PPARγ is a member of a ligand-activated nuclear receptor superfamily and plays a critical role in a variety of biological processes, including adipogenesis, glucose metabolism, angiogenesis, and inflammation [18]. Synthetic ligands of PPARγ, that is, thiazolidine derivatives such as rosiglitazone and pioglitazone, are used as oral antihyperglycemic agents for the therapy of non-insulin-dependent diabetes mellitus. In addition, recent studies have shown that PPARγ ligands modulate the production of inflammatory mediators [19]. Actually, it has been reported that PPARγ ligands, such as rosiglitazone and pioglitazone, suppress inflammatory diseases such as adjuvant-induced arthritis [19]. Importantly, some evidence suggests that PPARγ is involved in the regulation of adhesion molecules. Previously, it has been demonstrated that PPARγ ligand suppressed ICAM-1 expression in a murine model of intestinal ischemia-reperfusion injury [20] and in human umbilical vein endothelial cells in vitro [21]. Some of these anti-inflammatory functions are mediated through the inhibition of NF-κB activation (Figure 3). Considering the close link between inflammation and diabetes, it is rational to consider that PPARγ ligand therapy may also improve diabetic retinopathy.

Figure 3

PPARγ exerts anti-inflammatory effects.
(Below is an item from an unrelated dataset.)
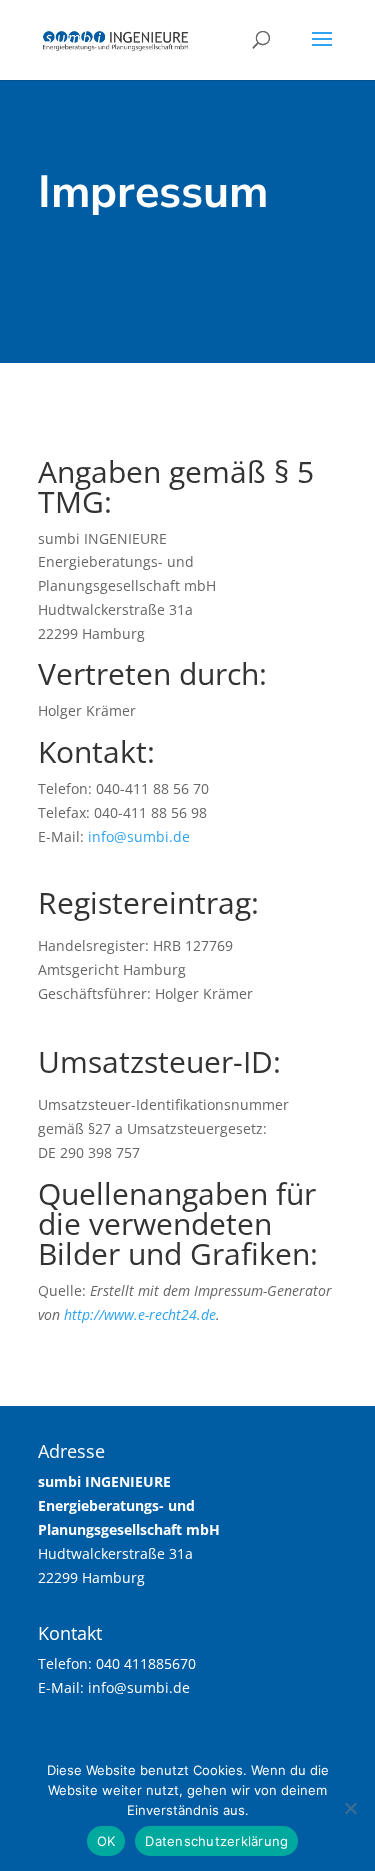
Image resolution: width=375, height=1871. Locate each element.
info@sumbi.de (139, 836)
Schematic representation showing molecular pathways mediating the anti-inflammatory effects of PPARγ ligands

4. PPARγ IN BRB BREAKDOWN

We investigated the effects of a synthetic PPARγ ligand, rosiglitazone, on an experimental diabetic model [22]. Additionally, heterozygous PPARγ-deficient (+/-) mice were used in an experimental model to determine whether endogenous PPARγ played a role [22]. Experimental diabetes was induced by intraperitoneal injection of STZ. This model is considered to destroy pancreatic beta cells completely [22] Retinal leukostasis quantification was performed by counting the number of adherent leukocytes after fluorescein-isothiocyanide (FITC)- Concanavalin A lectin (Con A) perfusion. A retinal leakage assay was performed by evaluating the retinal concentration of FITC-dextran after the animals were perfused. The results showed the PPARγ agonist, rosiglitazone, inhibited both the retinal leukostasis and retinal leakage observed in the experimental diabetic rats and that the decreased expression of the endogenous PPARγ in mice leads to the aggravation of retinal leukostasis and retinal leakage in diabetic mice. Together, these findings support the theory that the PPARγ signaling pathway inhibits diabetes-induced retinal leukostasis and leakage. In addition, it was demonstrated that PPARγ ligand suppresses ICAM-1 expression, but not VEGF expression, raising the possibility that NF-κB mediated ICAM-1 is suppressed by PPARγ ligand (Figure 4).

Figure 4

Involvement of PPARγ ligand and its receptor system in retinal leukostasis and vacular permeability. Schematic representation showing the role of PPARγ system in the retinal leukostasis and vascular permeability in diabetic retinopathy

These results provide strong evidence to support the theory that PPARγ activity plays an important role in the pathogenesis of diabetic retinopathy and introduce the novel possibility that the therapeutic targeting of PPARγ may be beneficial to diabetic retinopathy.